__GIVEN TASK__
Reproduce without alteration the rows starting at the row that contains "The height and width of the screenshot is (868, 1389)." and ending at the row that contains "Looking at the screenshot, I should [38, 46].", including both of those rows.

__RECORDED INFORMATION__
------------------------------------------------------------------------

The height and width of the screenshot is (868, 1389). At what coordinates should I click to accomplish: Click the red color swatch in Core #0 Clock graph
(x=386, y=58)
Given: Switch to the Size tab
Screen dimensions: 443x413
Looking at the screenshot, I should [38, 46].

------------------------------------------------------------------------

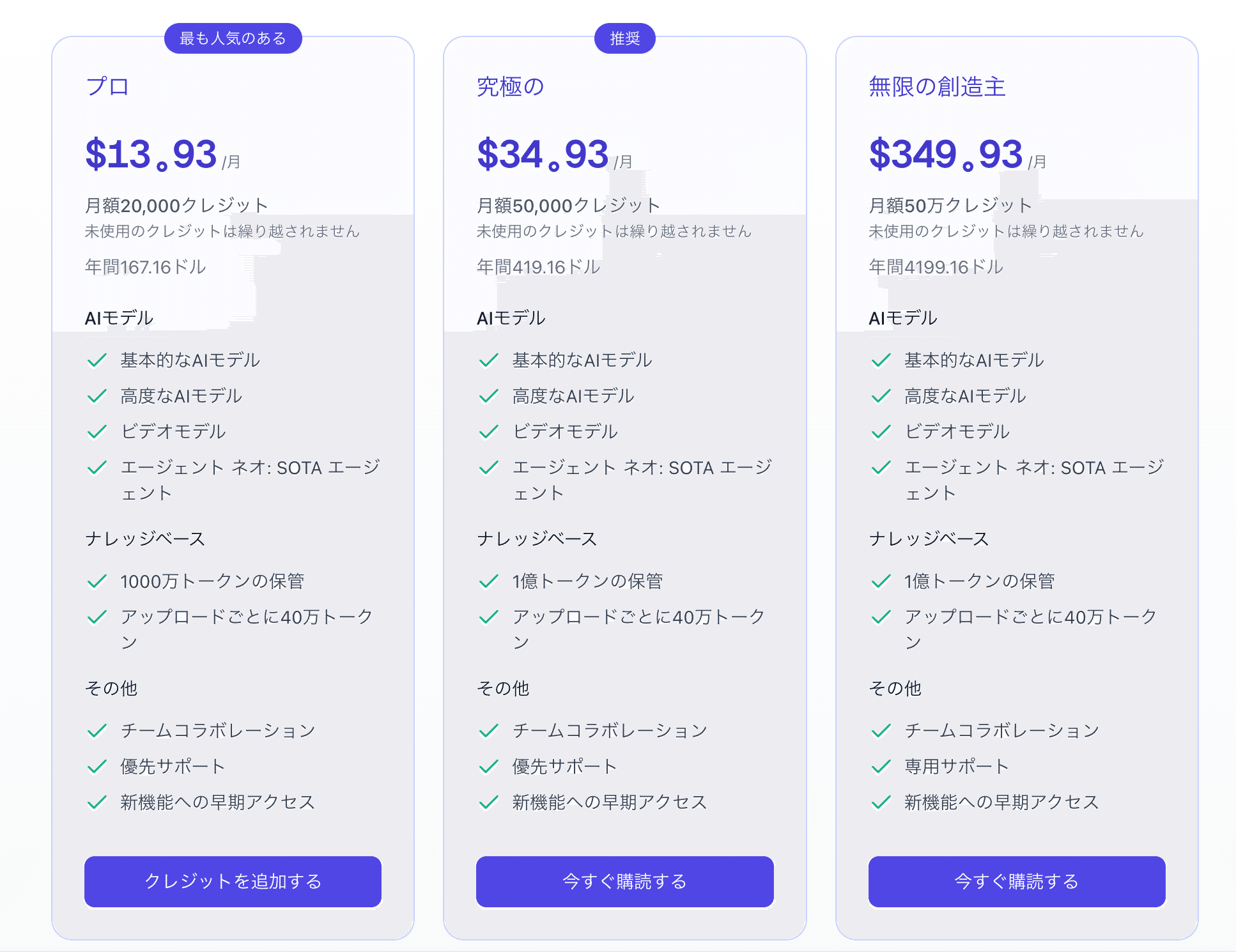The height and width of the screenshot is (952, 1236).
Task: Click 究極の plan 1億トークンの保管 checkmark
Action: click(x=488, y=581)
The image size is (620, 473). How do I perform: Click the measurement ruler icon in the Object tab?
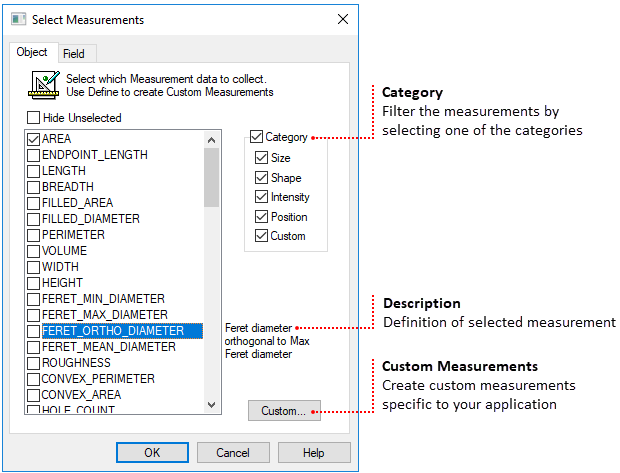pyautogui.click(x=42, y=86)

------------------------------------------------------------------------

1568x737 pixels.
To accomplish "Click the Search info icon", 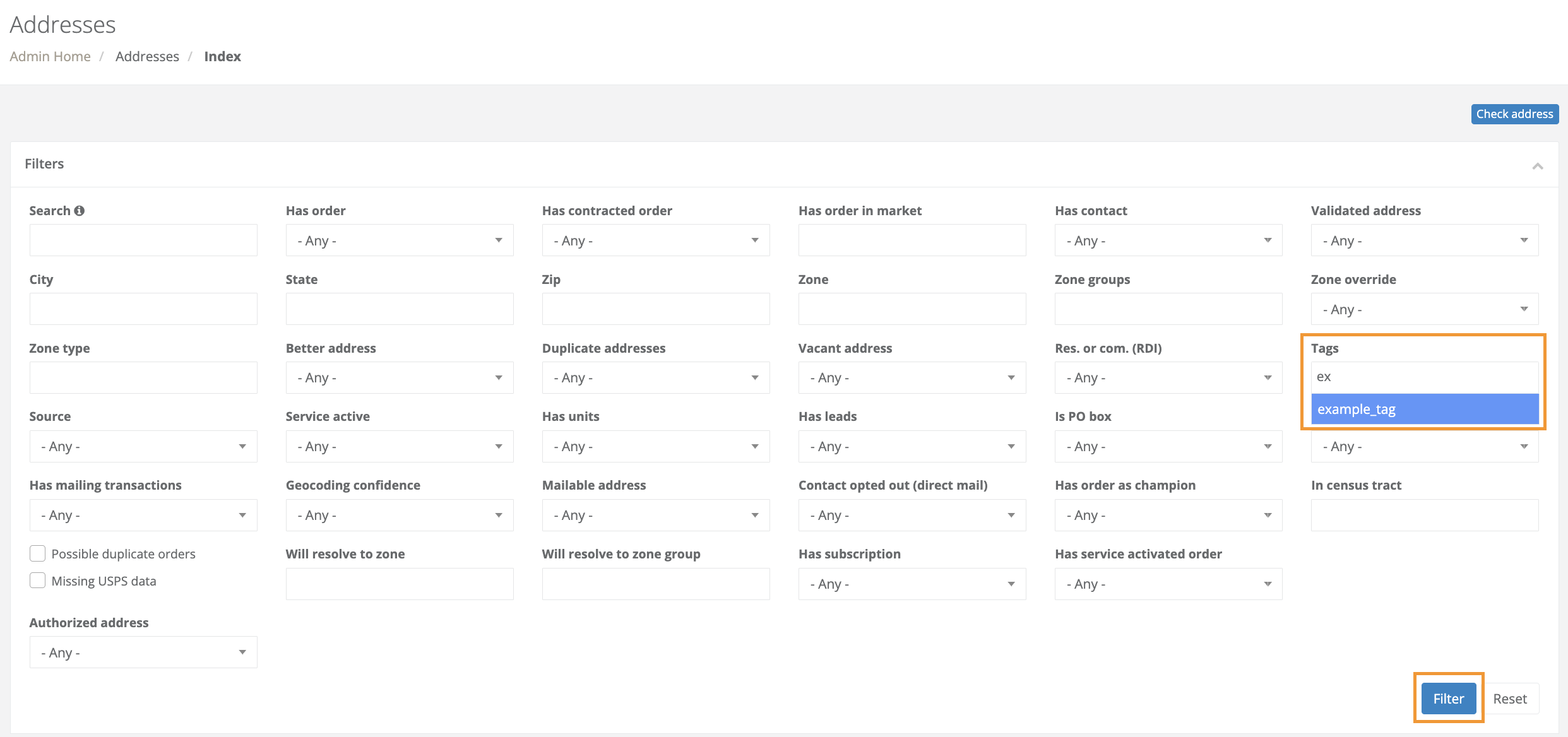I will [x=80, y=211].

------------------------------------------------------------------------

__RIGHT ANSWER__
The height and width of the screenshot is (868, 1389). At what coordinates should I click to accomplish: Click the red color swatch in Core #0 Clock graph
(x=386, y=58)
Given: Switch to the Size tab
Screen dimensions: 443x413
Looking at the screenshot, I should [38, 46].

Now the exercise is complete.